→ Short problem 1:
Collect every line in the entries below that contains the word "height".

→ Source excerpt:
━━━━━━━━━━

0

I have an imbalanced dataset of 227846 observations and 30 columns and I would like to apply smote from the smotefamily library and then tomek from the themis library on the smote data to make the dataset balanced/near balanced. The original dataset is the credit card fraud dataset from kaggle with 284807 observations and I've split the data 80:20 training testing. So the 227846 observations is actually the training data. I've successfully used smote on the training dataset to obtain a new dataset with 455184 obs and 30 columns, no missing data. However the when I try to use tomek() on the smote data, it returns 0 obs. of 30 variables. When I use dim() it returns 0 30. I have no idea what else to try. A snippet of my code is below

X <- data %>% 
  select(V1, V2, V3, V4, V5, V6, V7, V8, V9, V10, V11, V12, V13, V14, V15, 
         V16, V17, V18, V19, V20, V21, V22, V23, V24, V25, V26, V27, V28, 
         Amount)
Y <- Class

library(caTools)
set.seed(123)
d_sample <- sample.split(Class, SplitRatio=0.80)
Xtrain <- subset(X, d_sample==TRUE)
Xtest <- subset(X, d_sample==FALSE)
Ytrain <- subset(Y, d_sample==TRUE)
Ytest <- subset(Y, d_sample==FALSE)

training <- tibble(Xtrain, Ytrain)
testing <- tibble(Xtest, Ytest) 

library(smotefamily)
set.seed(123)
smote <- SMOTE(Xtrain, Ytrain, dup_size = 577)
#Xtrain is the training dataset excluding the factor variable, Ytrain is a column vector of the factor variable
#the dataset is really large so I had to use a large dup value to achieve balance

SMT <- smote$data
#SMT has no missing values

SMT$class <- as.factor(SMT$class)
library(themis)
set.seed(123)
SMTL <- themis::tomek(data.frame(SMT), var= "class") 

I've ensured that there were no missing values, the factor variable was indeed a factor, the other variables were all numeric and even used themis::tomek() and specified my dataset as a dataframe but I'm still getting 0 observations. When I tried this exact same code on a smaller dataset of about 800 observations, it worked perfectly and removed the pairs of tomek links from the smote dataset easily.

0 Answers0

━━━━━━━━━━

→ Short problem 2:
Reproduce the forum post above word for word from "library(caTools)" to "<- tibble(Xtrain, Ytrain)".

━━━━━━━━━━

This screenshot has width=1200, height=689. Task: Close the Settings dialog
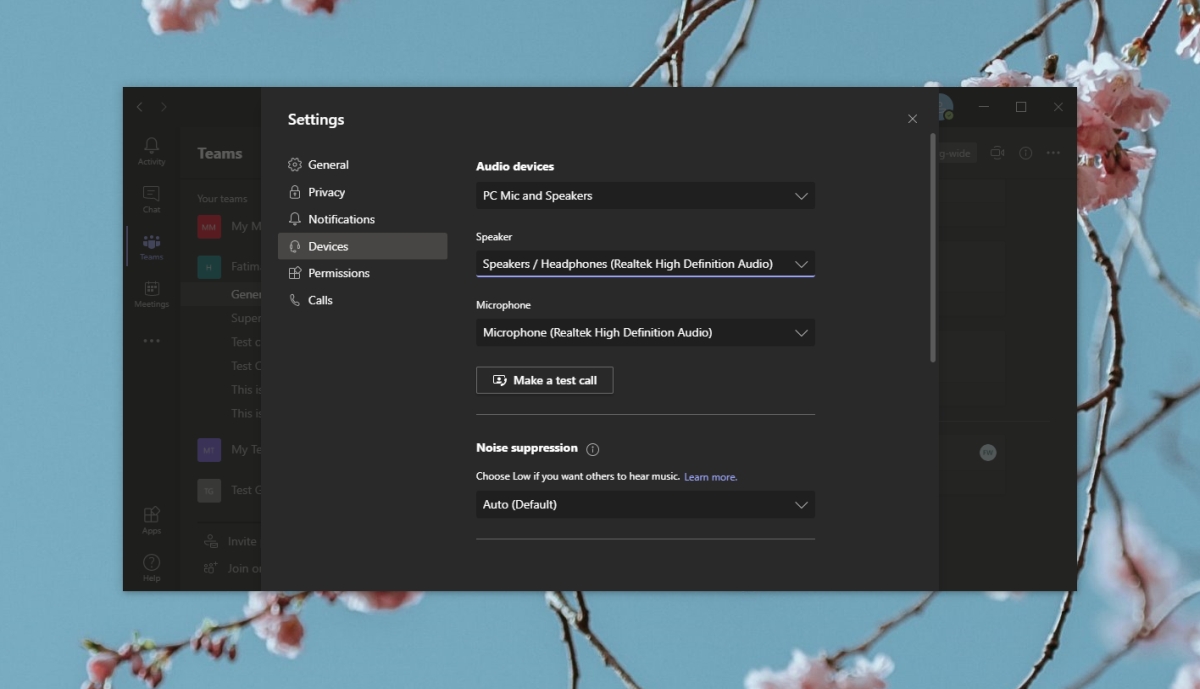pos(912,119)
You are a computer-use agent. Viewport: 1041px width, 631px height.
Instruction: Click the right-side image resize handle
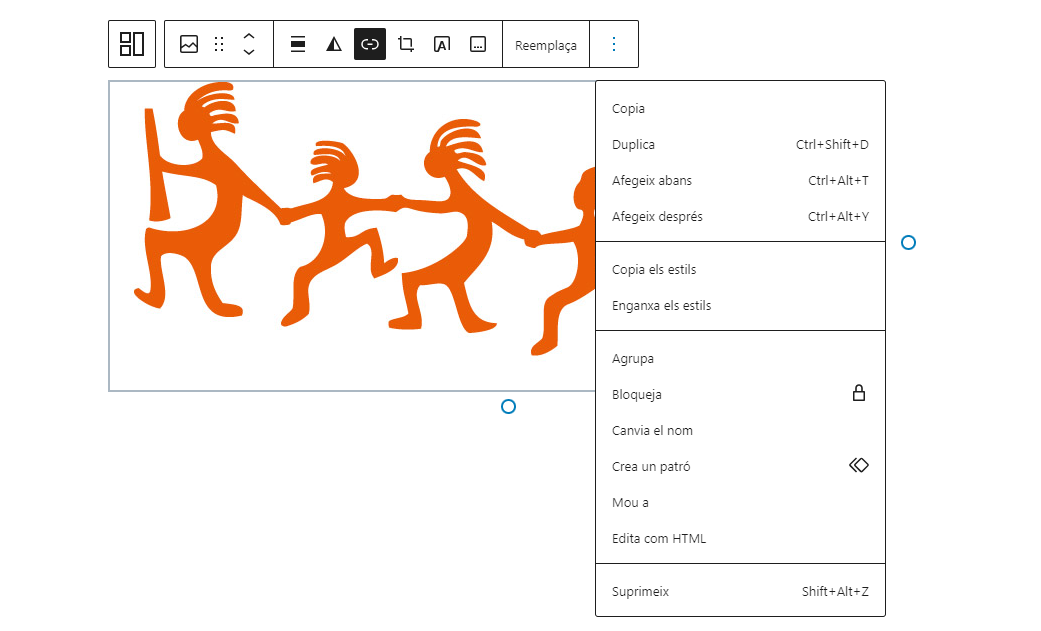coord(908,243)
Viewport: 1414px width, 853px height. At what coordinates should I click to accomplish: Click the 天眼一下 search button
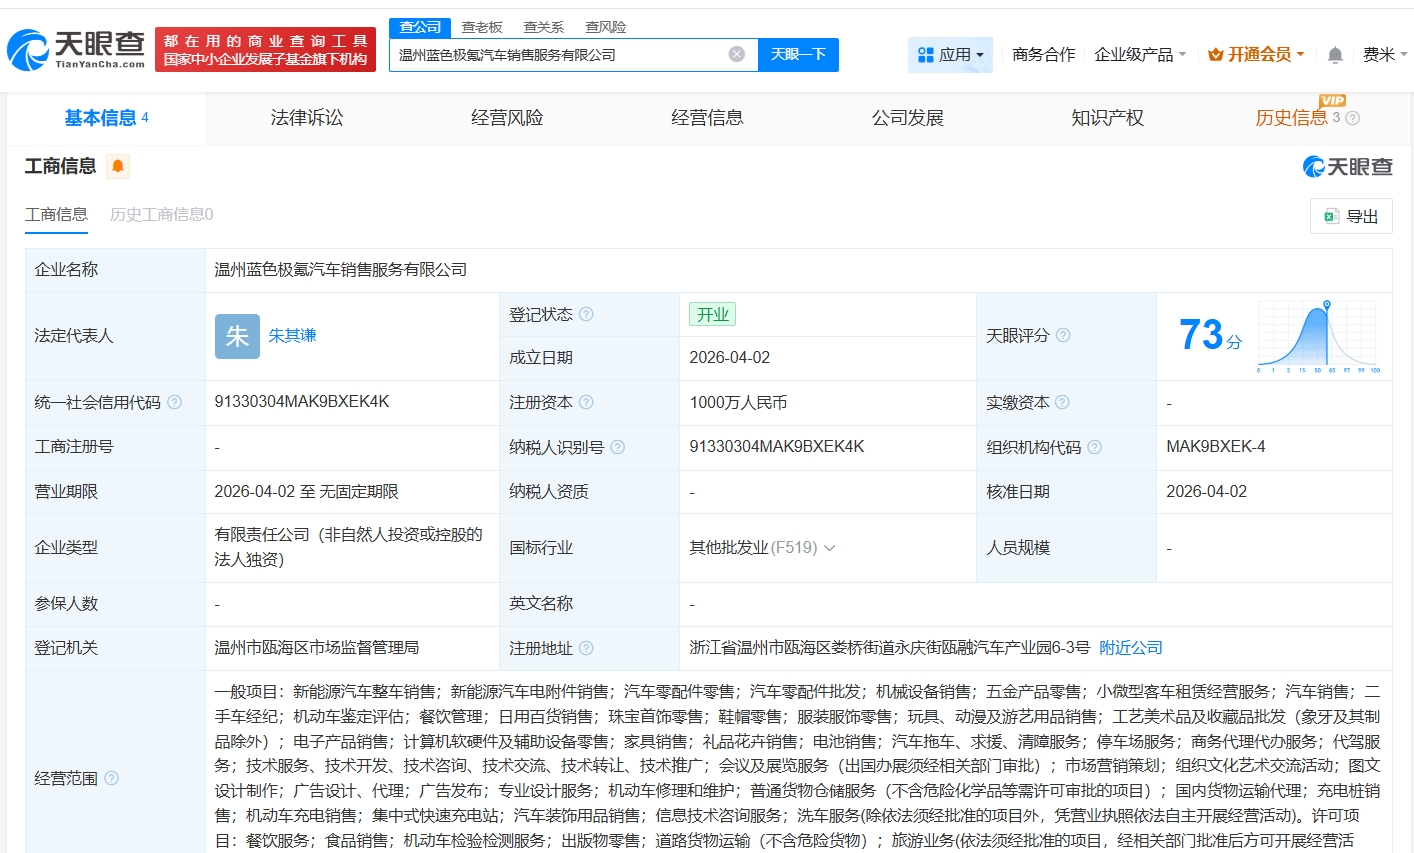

━━━━━━━━━━

→ Full answer 1:
This screenshot has width=1200, height=689. Task: Close the Settings dialog
You are a computer-use agent. Viewport: 1041px width, 631px height.
Viewport: 1414px width, 853px height. At what coordinates should I click to accomplish: Click the 天眼一下 search button

→ Full answer 2:
library(caTools)
set.seed(123)
d_sample <- sample.split(Class, SplitRatio=0.80)
Xtrain <- subset(X, d_sample==TRUE)
Xtest <- subset(X, d_sample==FALSE)
Ytrain <- subset(Y, d_sample==TRUE)
Ytest <- subset(Y, d_sample==FALSE)

training <- tibble(Xtrain, Ytrain)